Opinión

Higiene

Pedro I de Castilla, tataranieto de Alfonso X el Sabio, reinó desde 1350 hasta que falleció, casi veinte años después. En su época, que hoy se nos antoja muy remota, las costumbres higiénicas dejaban que desear. Verbigracia, la galantería exigía la práctica de un ritual tan extravagante e imaginativo como asqueroso: los caballeros bebían el agua donde se bañaban las damas, pretendiendo así que su furor erótico fuese mayor que si escanciaban el líquido elemento directamente de una triste jarra limpia. Parece que el agua procedente del baño de doña María de Padilla —la enamorada del rey— se distribuía generosamente entre los cortesanos, que abrevaban tan contentos, junto con el monarca, las espumillas procedentes del «toilettage» de la señora. En el ánimo —suponemos— de que serían, si no afrodisíacas, por lo menos digestivas.
Los hábitos higiénicos han ido cambiando con los siglos. El ser humano ha pasado de curar dolencias desangrando al enfermo, o haciéndole beber su propia orina, a los antibióticos y el descubrimiento de los virus, esos entes tan feroces y diminutos que hoy nos llevan por el camino de la amargura. Pero lo cierto es que siempre ha habido gente precavida, y no todo el mundo se lanza a meterse por la boca cualquier cosa que pilla, le ofrecen u ordenan. Hay quien no se ha enganchado a la grifa o el cannabis solo por la repugnancia hacia ese empeño que tienen quienes fuman canutos de pasarse un cigarro lleno de babas de una boca a otra. Y rulando…
El puro instinto impide a muchos correr riesgos.
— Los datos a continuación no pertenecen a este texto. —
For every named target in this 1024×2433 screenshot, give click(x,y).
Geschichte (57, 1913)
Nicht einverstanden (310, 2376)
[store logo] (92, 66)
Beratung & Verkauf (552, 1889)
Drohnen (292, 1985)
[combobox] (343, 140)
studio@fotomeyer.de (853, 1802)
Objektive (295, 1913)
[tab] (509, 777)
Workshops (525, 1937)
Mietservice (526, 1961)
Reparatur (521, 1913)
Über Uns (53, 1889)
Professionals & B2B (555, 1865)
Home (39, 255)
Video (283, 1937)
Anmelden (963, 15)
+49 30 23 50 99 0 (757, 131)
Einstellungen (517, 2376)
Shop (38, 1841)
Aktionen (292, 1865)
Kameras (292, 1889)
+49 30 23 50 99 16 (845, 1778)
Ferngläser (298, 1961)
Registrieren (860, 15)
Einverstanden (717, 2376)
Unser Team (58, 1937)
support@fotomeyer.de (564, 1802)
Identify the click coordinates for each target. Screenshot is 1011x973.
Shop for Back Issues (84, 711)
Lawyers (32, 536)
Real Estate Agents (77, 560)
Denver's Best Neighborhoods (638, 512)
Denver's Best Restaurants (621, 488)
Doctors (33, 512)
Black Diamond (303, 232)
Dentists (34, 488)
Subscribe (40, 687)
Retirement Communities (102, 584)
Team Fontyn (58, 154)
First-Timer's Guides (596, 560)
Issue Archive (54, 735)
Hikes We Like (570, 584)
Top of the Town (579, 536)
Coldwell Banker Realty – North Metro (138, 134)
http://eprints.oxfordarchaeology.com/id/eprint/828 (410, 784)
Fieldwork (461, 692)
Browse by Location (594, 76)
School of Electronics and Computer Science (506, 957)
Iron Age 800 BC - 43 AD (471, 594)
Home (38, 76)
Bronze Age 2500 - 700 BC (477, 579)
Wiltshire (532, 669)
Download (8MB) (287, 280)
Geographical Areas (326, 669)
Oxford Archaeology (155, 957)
O bien les sucede como a aquel caballero del rey don Pedro —llamado el Cruel, pero también el Justiciero—, que se negaba en redondo a sorber los detritos procedentes de la tina de abluciones de la noble doña María de Padilla. «Prueba este agua, que es fresca y buena», le ordenó su rey. «Con su permiso, no me da la gana, señor», contestó el caballero. «¿Y por qué es eso?» , quiso saber don Pedro. Y el otro respondió (en plan machista medieval, por cierto) tratando tanto de complacer al jefe como de zafarse de su nauseabundo mandato: «Porque si no la pruebo, mi señor, evitaré la tentación. Pues temo que, si encuentro agradable la salsa, luego se me antoje la perdiz…».